Ballack menjalani karier sepakbola selama 17 musim. Pemain kelahiran 26 September 1976 ini bukannya tanpa gelar. Namun pada momen tertentu, ia seperti kehilangan daya magisnya. Di Timnas Jerman, Chelsea, Bayern Muenchen dan Bayer Leverkuen, ia kerap kalah pada partai genting. Beberapa terjadi di laga final. Julukan "Mr. Runner-up" melekat padanya.

Awalnya, kegagalan menjuarai Bundesliga pada 1999/00 hanya dianggap sebagai kesialan semata bagi Ballack. Di laga terakhir, Leverkusen hanya butuh hasil imbang melawan SpVgg Unterhaching. Nyatanya, Bayer kalah 0-2. Ballack mencetak gol bunuh diri. Di saat bersamaan, Bayern Muenchen menumbangkan Werder Bremen (3-1). Bayern dan Bayer sama-sama meraih poin 74 di akhir kompetisi. Namun Bayern lebih unggul selisih gol (45 berbanding 38).

Ternyata itu menjadi awal terbukanya pintu "Mr. Runner-up" dalam diri Ballack. Pada musim 2001/02, pemain kelahiran Gorlitz ini bahkan dua kali mengalami kenyarisan mengangkat piala. Di Bundesliga musim tersebut, tiga laga terakhir berujung kekalahan membuat Leverkusen turun ke posisi dua dan peringkat pertama direbut Borussia Dortmund. Menyangka trofi Liga Champions dan DFB Pokal akan menjadi pelipur lara, Bayer justru kalah 1-2 oleh Real Madrid dan 2-4 dari Schalke 04. Artinya, dalam dua tahun, ia sudah empat kali hanya sebatas nyaris jadi juara.
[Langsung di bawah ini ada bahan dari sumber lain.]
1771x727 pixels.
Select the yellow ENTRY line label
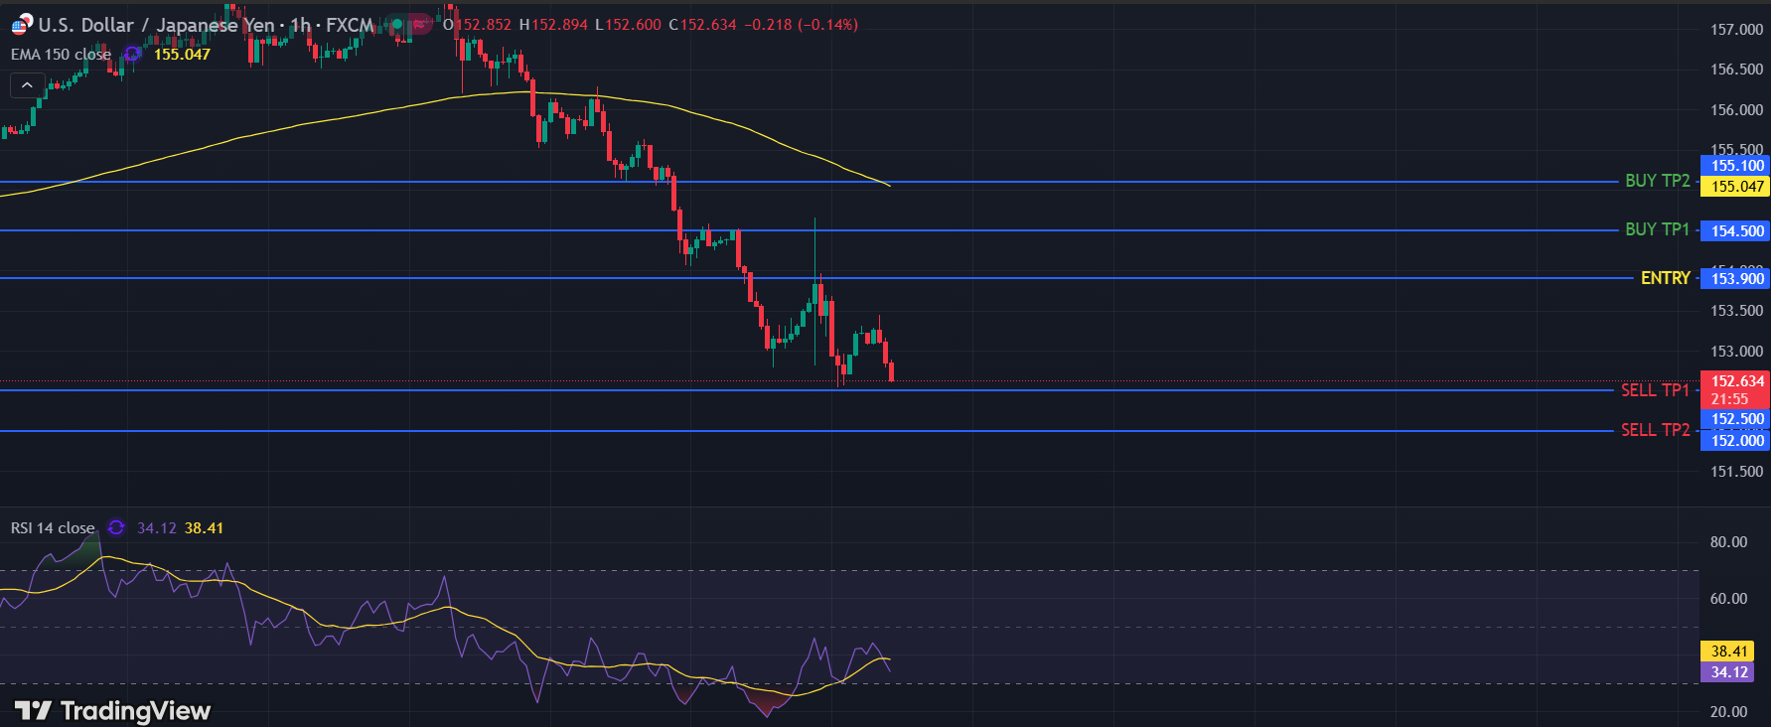[1665, 278]
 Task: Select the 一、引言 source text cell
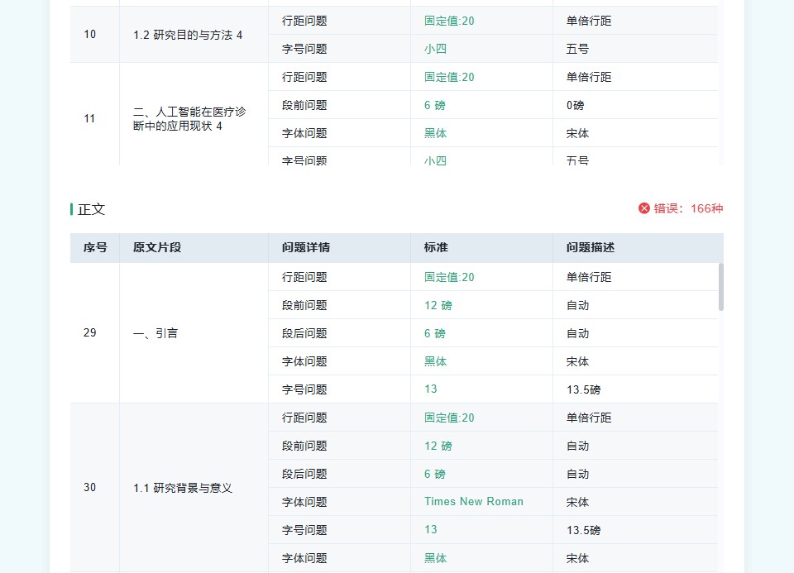coord(155,333)
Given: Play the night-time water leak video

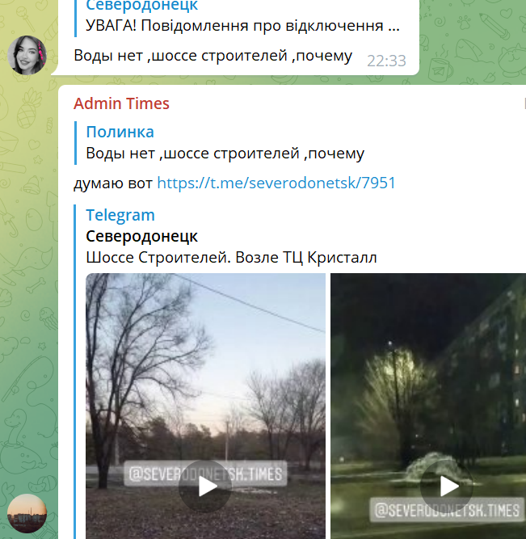Looking at the screenshot, I should point(447,486).
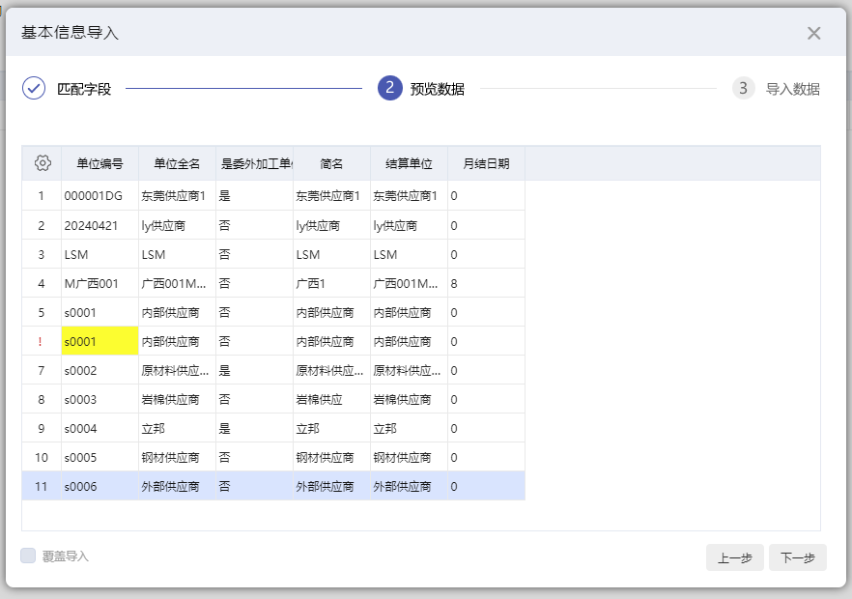Click the step 2 预览数据 circle
The width and height of the screenshot is (852, 599).
(389, 89)
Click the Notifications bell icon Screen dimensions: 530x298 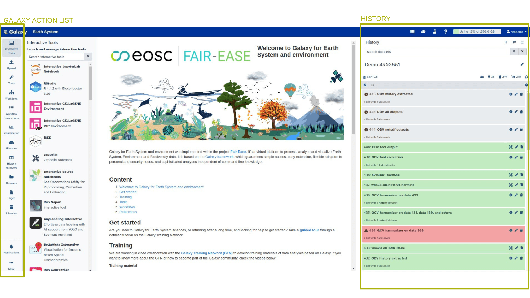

Kegagalan Bayer Leverkusen pada musim 2001/02 itu menjadi momen paling dikenang sepakbola Jerman. Leverkusen diolok-olok menjadi Bayer Neverkusen. Bayer juga dijuluki Vizekusen (dalam bahasa Jerman, juara kedua disebut Vizemeister).

Ballack yang merupakan salah satu gelandang terbaik dunia saat itu pun jadi sorotan. Apalagi di Timnas Jerman pun nyatanya ia kembali sebatas nyaris. Mampu membawa Jerman hingga melenggang ke partai final, Jerman takluk 0-2 dari Brasil. Sebenarnya Ballack tidak bermain pada laga final karena akumulasi kartu kuning. Tapi dengan kegagalannya di Leverkusen, ia pun mulai seperti dikutuk.

Kutukan terhadap Ballack seolah makin menjadi-jadi karena ia kerap menggunakan nomor punggung 13. Angka 13 secara global memang dikenal sebagai angka sial. Ballack tentu tak percaya hal semacam itu dan ia pun tetap menggunakan nomor punggung 13. Toh, Alessandro Nesta yang juga identik dengan nomor punggung 13 tetap meraih kesuksesan dengan menjuarai Piala Dunia pada 2006.

Berpindah kesebelasan menjadi solusi Ballack mengubah nasib. Usai Piala Dunia 2002, ia bergabung ke Bayern Muenchen. Terbukti, bersama Bayern, ia meraih double winners kompetisi domestik tiga musim berturut-turut sejak musim perdananya.

Pindah dari Bayern, hantu Vizekusen kembali merasuki Ballack. Chelsea, yang dibelanya usai Piala 2006, meraih treble runner-up bersamanya. Pada musim 2007/08, Chelsea kalah di final Piala Liga, final Liga Champions, dan terpaut dua poin dari Manchester United yang menjuarai Liga Primer. Kekalahan dari Manchester United di final saat itu menjadi pertandingan yang paling disesalinya selama membela Chelsea.

"Melihat masa itu [di Chelsea], itu adalah masa kesuksesan dan masa bahagia buatku," tutur Ballack kepada 11Freunde. "London kota yang brilian. Aku diterima oleh rekan setimku meski aku harus berlatih keras pada awalnya. Kekalahan di final Liga Champions menjadi satu-satunya momen buruk di samping kenangan yang indah."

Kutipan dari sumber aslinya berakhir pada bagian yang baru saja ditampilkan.